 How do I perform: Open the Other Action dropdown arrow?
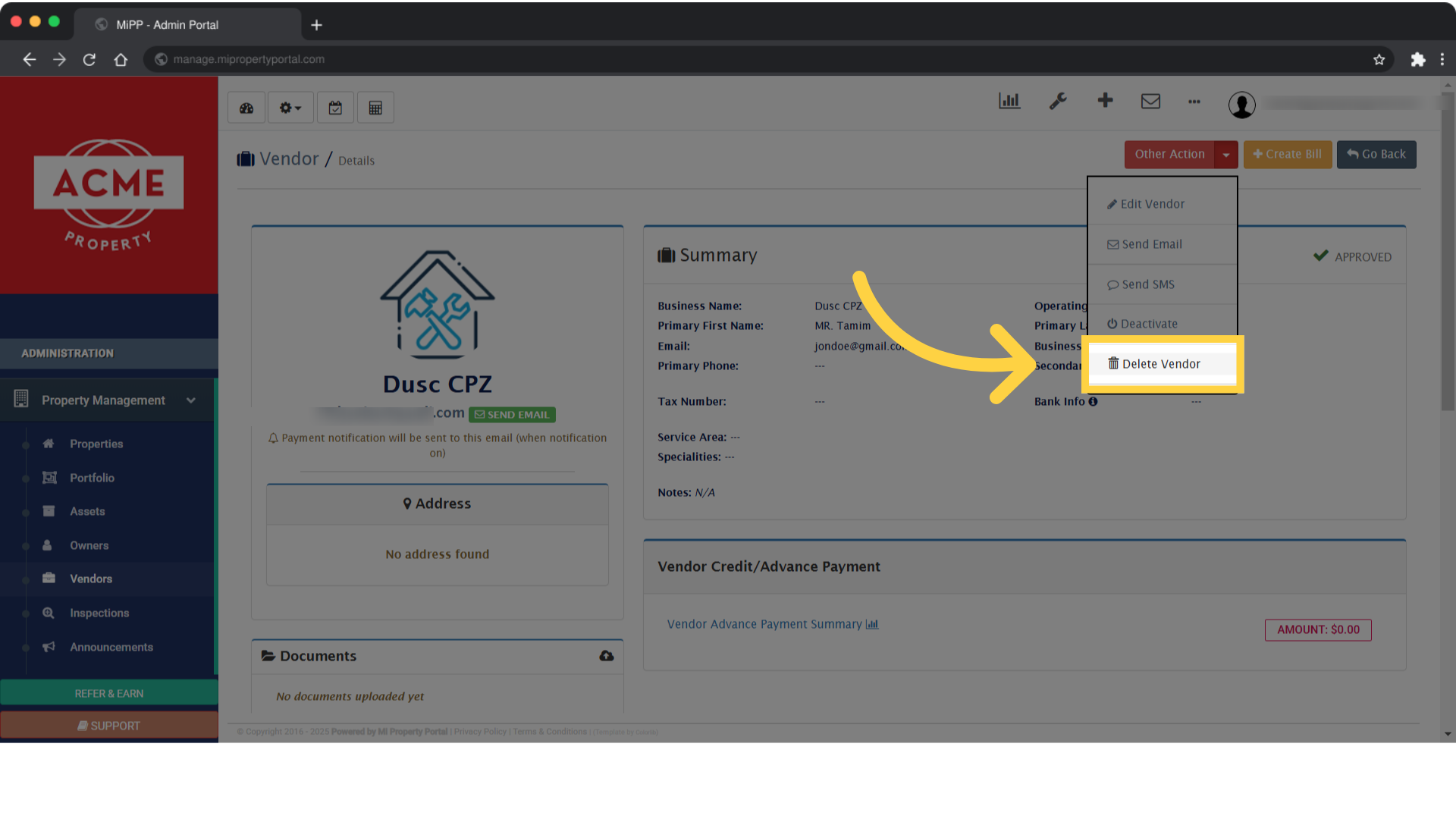pyautogui.click(x=1226, y=154)
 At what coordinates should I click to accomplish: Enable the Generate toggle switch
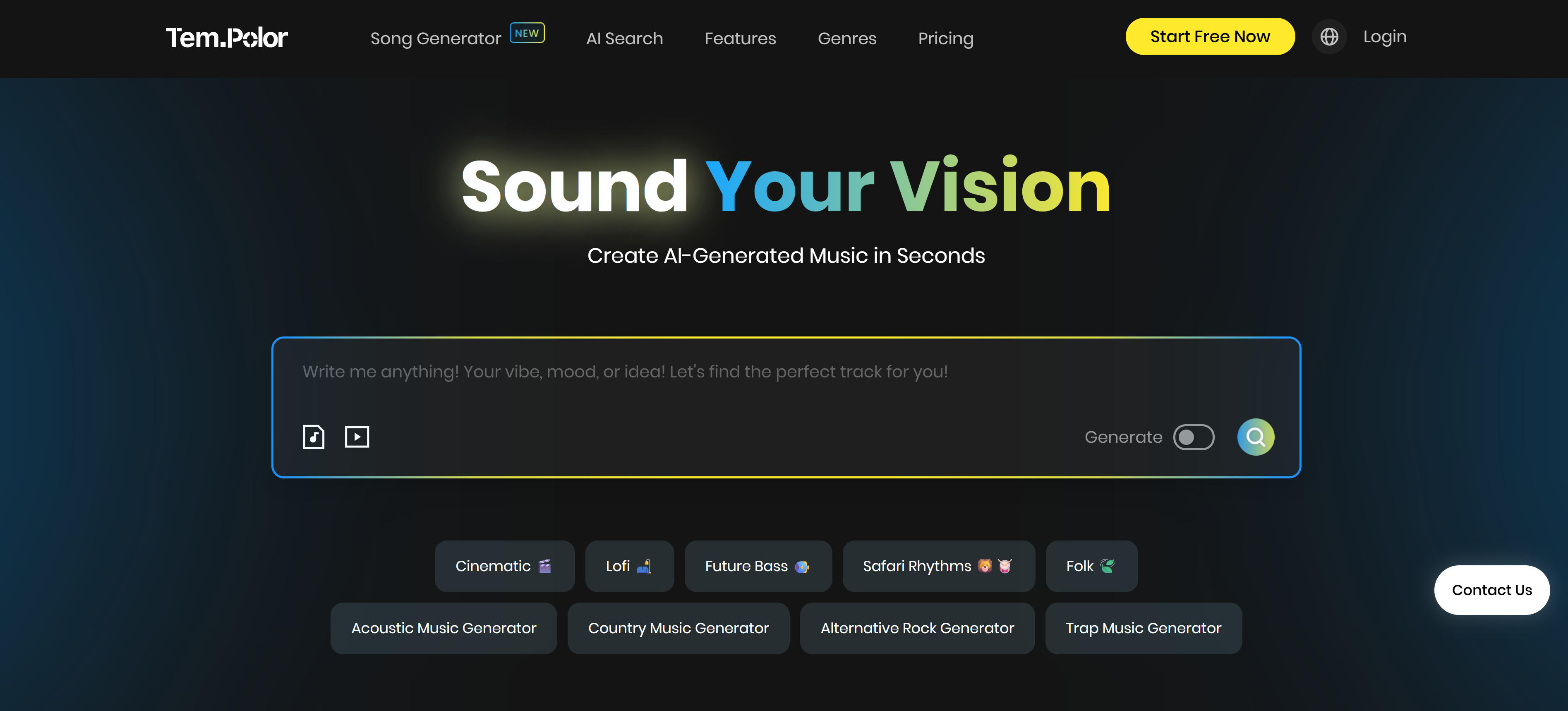coord(1193,437)
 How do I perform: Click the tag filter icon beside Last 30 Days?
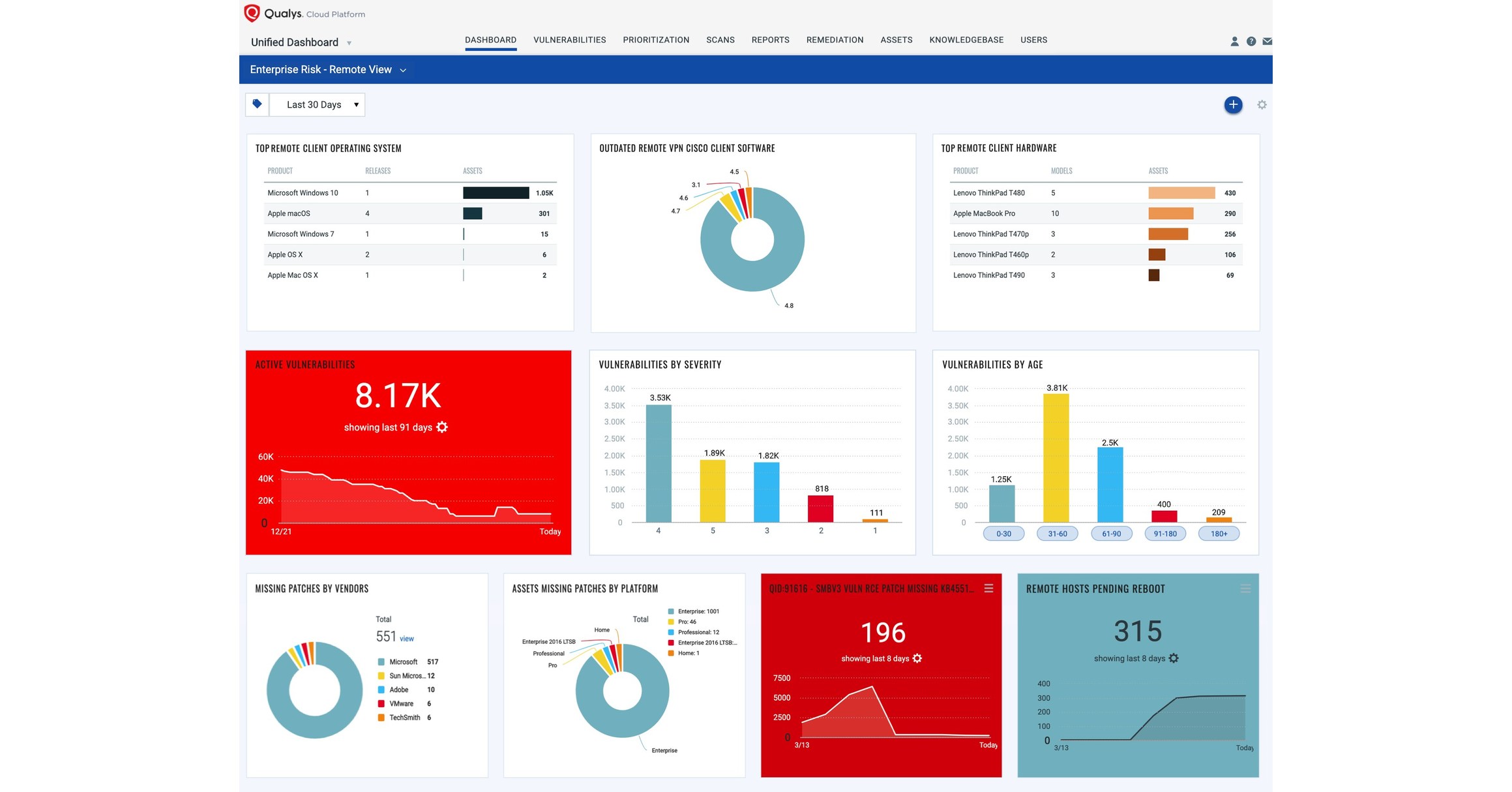pyautogui.click(x=257, y=104)
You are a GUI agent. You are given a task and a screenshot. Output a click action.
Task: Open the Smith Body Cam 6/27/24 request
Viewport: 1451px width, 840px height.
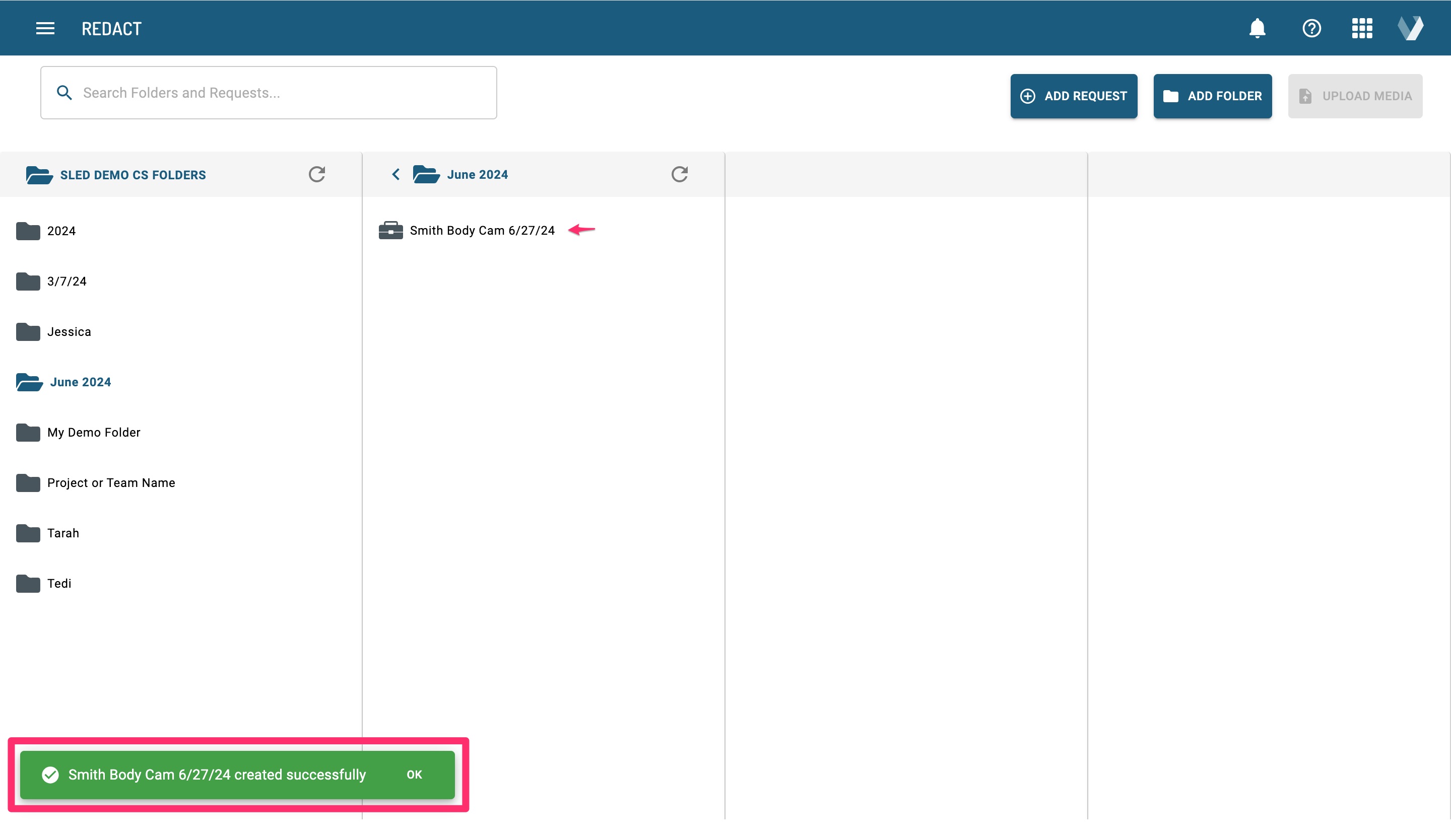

**WORK TASK:** Starting with the line containing "Task: Open the Smith Body Cam 6/27/24 request" and ending with the last line of the records above, write out each line exactly; no pictures.

**WRITTEN SOLUTION:**
Task: Open the Smith Body Cam 6/27/24 request
Viewport: 1451px width, 840px height.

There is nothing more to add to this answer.